OPEC’s new deal to cut crude oil production for the first time since 2008 seems to have caught the market off-guard. WTI crude prices spiked 9% the day the deal was announced. Now oil traders are assessing whether or not the OPEC deal is the catalyst for a major technical breakout. Here’s a look at the charts.
WTI crude prices initially spiked just shy of $50/barrel. That’s certainly good news for oil investors, but it’s not the big technical breakout that could signal significant upside ahead.
What traders should be noting is that WTI has spent the majority of 2016 forming a bullish technical pattern: the ascending triangle. This pattern is formed when a stock has both a horizontal resistance line and an upward-sloping support. The ascending triangle is a very bullish formation and can signal a reversal following a long-term downtrend like the one that WTI crude oil has endured in recent years.
The key breakout level indicated in the chart above is $52/barrel. That level served as resistance for WTI in both June and October. If it holds once again, WTI should find support in the $43-$44 range. However, if WTI breaks above $52, it could be smooth sailing to around $62. That level served as resistance throughout May and June of 2015.

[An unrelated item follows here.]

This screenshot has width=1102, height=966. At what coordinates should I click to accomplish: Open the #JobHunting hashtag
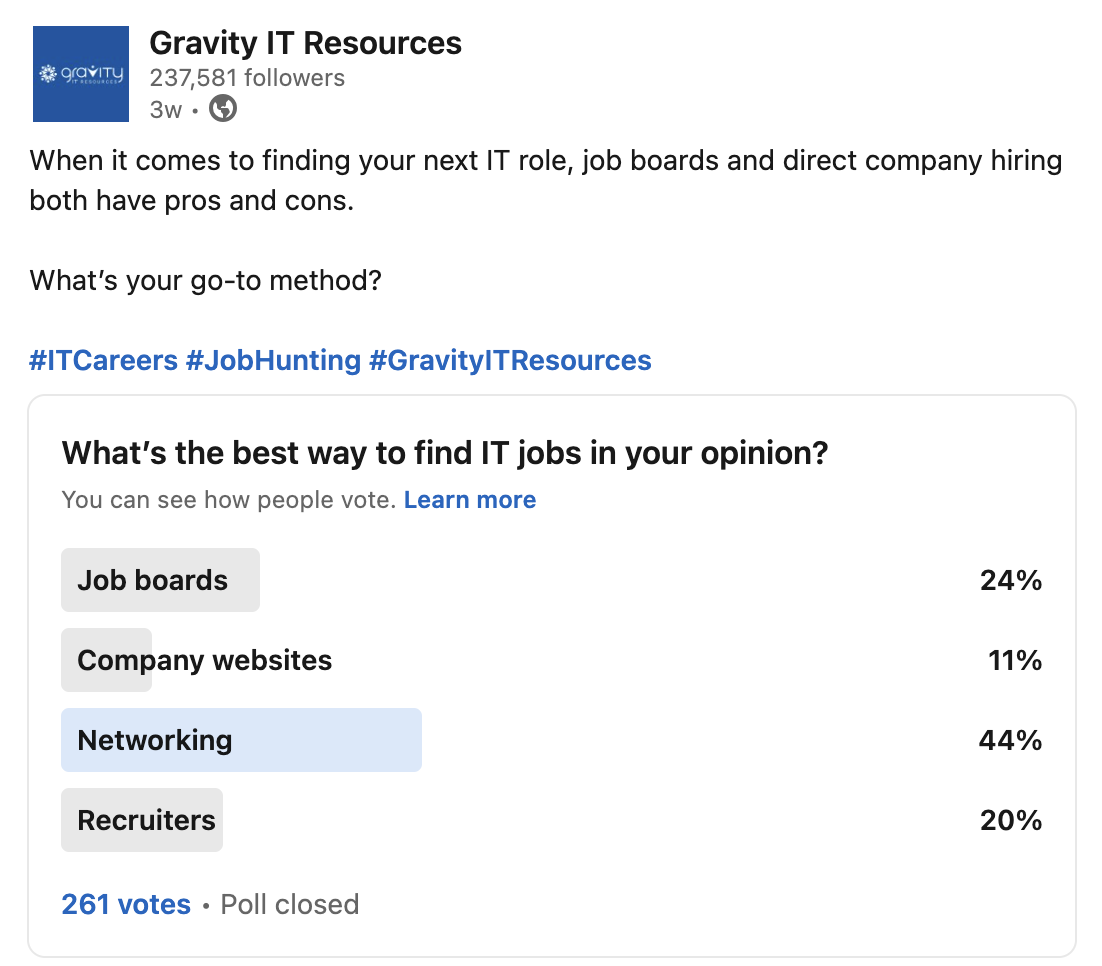[273, 361]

The United States Oil Fund LP (ETF) (NYSE: USO) already appears to be on the verge of a breakout from the pennant pattern it has been forming for most of the year. A pennant is a technical analysis pattern that forms when a stock has a descending resistance line and an ascending support line. In the chart, the convergence of the two lines appears to “pinch” the share price in the shape of a pennant.

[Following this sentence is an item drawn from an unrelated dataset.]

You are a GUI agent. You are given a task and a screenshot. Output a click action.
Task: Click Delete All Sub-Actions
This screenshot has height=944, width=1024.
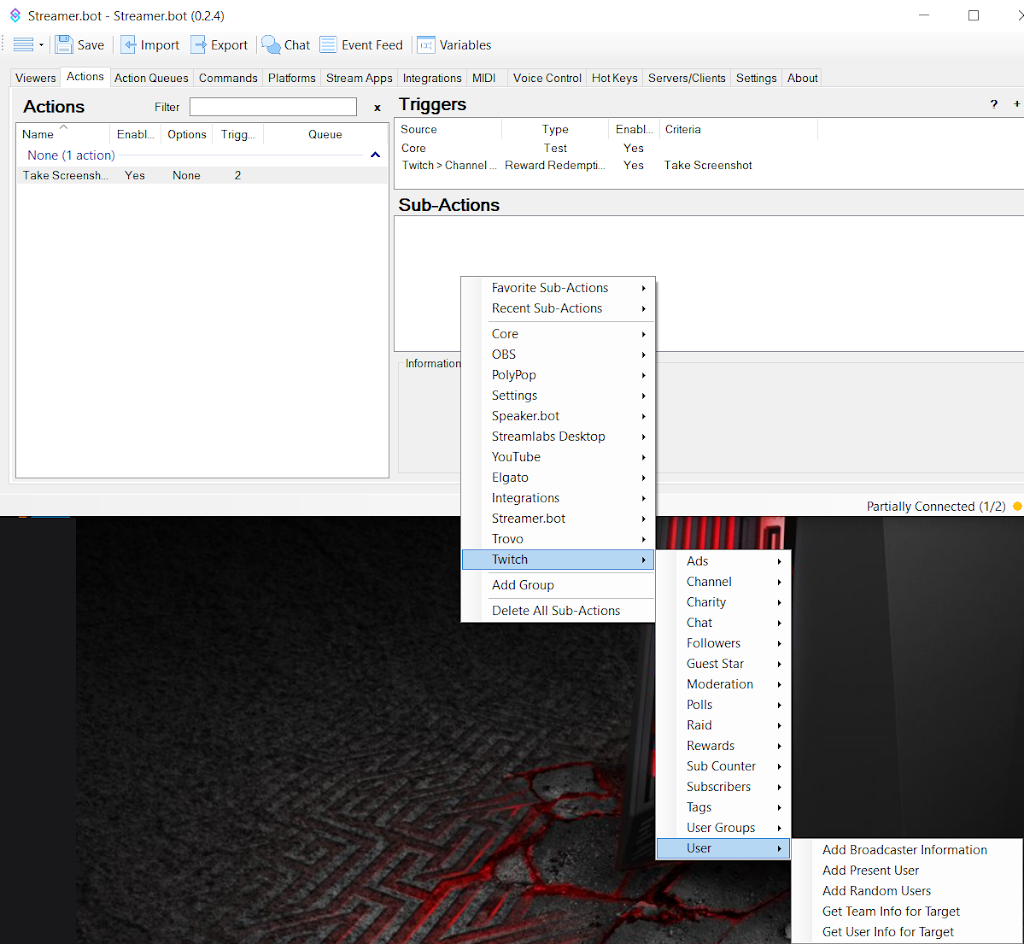click(x=556, y=611)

Pennant patterns often form during consolidation phases of longer-term trends. USO may currently be on the verge of breaking out of its pennant pattern.
A significant move above $11.50 would indicate a breakout from the pennant pattern and would likely mean that a test of June’s $12.45 high. USO can break above that level, the next likely resistance would come at the $16 level that held multiple times throughout September and October of 2015.

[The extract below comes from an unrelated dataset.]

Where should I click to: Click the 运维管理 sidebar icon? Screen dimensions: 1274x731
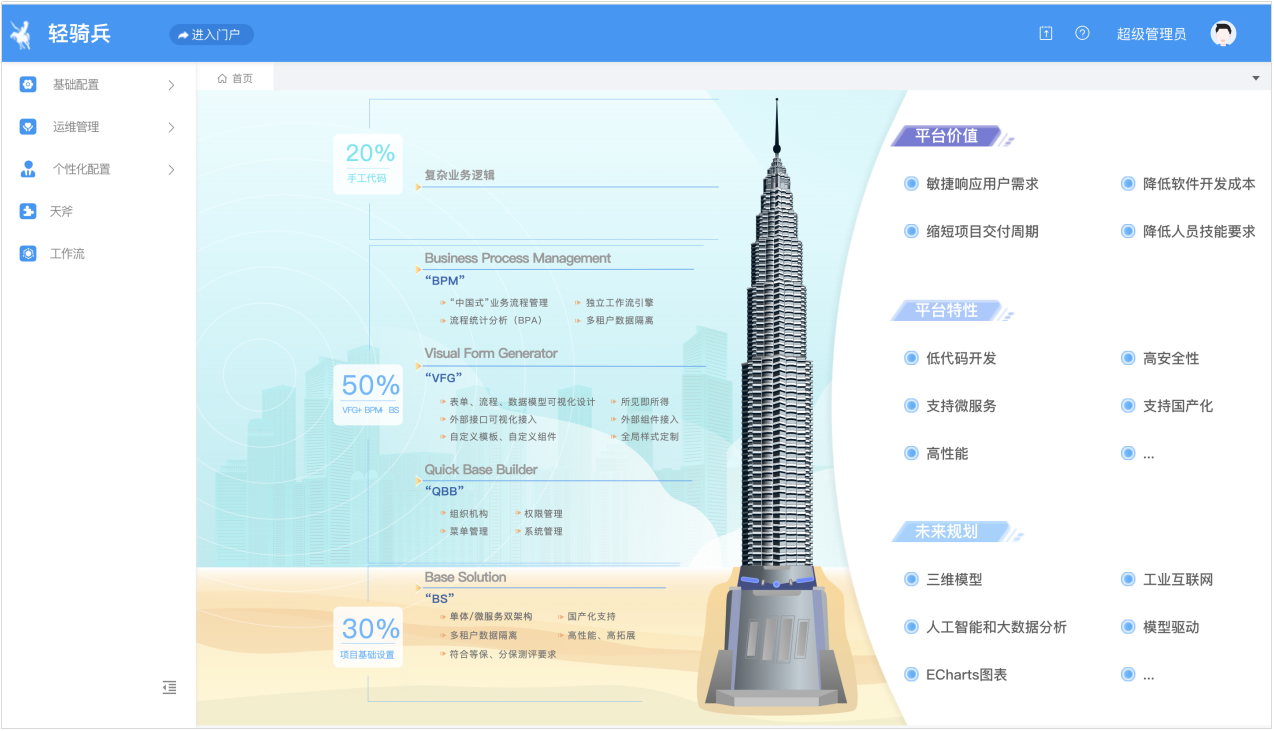tap(28, 127)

A number of oil stocks have made huge moves since the OPEC news came out. While headline news like this is wonderful for short-term traders, longer-term investors should keep the news in perspective.
A 9% move in crude oil prices is great, but $50/barrel oil is still a long way from the $65-$75 oil prices needed for higher-cost producers to return to profitability and growth. Shareholders of deepwater drillers and other high production cost oil stocks should consider using the post-OPEC spike to transition to safer investments within the oil space.
Disclosure: the author holds no position in the stocks mentioned.